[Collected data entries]
>>>
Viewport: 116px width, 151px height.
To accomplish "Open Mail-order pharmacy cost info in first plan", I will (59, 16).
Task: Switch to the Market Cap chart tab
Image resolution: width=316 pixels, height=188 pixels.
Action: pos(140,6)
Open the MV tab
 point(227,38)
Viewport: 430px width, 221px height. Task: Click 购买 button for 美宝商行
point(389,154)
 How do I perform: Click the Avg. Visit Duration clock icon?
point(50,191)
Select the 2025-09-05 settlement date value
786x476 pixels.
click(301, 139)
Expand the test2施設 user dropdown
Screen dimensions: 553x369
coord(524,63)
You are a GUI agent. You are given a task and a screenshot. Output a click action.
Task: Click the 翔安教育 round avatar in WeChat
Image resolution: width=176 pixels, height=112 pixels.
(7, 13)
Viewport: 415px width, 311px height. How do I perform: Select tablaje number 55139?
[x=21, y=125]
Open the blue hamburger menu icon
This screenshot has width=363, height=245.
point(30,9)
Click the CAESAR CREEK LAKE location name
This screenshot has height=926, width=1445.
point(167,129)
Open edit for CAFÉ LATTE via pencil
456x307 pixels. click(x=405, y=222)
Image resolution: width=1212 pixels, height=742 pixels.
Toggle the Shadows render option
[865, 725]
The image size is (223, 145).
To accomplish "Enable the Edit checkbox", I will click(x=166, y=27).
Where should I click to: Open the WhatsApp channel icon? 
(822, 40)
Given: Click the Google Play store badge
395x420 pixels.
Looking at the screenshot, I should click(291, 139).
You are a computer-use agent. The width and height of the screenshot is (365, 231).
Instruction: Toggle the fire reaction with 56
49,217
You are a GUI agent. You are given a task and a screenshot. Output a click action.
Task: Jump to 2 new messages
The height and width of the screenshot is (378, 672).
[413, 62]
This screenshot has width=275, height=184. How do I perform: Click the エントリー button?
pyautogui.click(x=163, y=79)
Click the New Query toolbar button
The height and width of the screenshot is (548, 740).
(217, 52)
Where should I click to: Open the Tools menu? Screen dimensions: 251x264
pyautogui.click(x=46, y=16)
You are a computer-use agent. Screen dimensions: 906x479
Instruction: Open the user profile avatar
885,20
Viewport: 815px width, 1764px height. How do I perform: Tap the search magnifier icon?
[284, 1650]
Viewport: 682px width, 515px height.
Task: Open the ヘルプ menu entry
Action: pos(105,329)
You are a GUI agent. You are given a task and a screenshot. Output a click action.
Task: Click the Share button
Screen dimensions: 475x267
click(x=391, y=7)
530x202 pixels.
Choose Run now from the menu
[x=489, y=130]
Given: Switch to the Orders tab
<<<
Problem to solve —
Every line above that has the string "Switch" needs to be copied.

Response to the exercise —
Task: Switch to the Market Cap chart tab
Given: Switch to the Orders tab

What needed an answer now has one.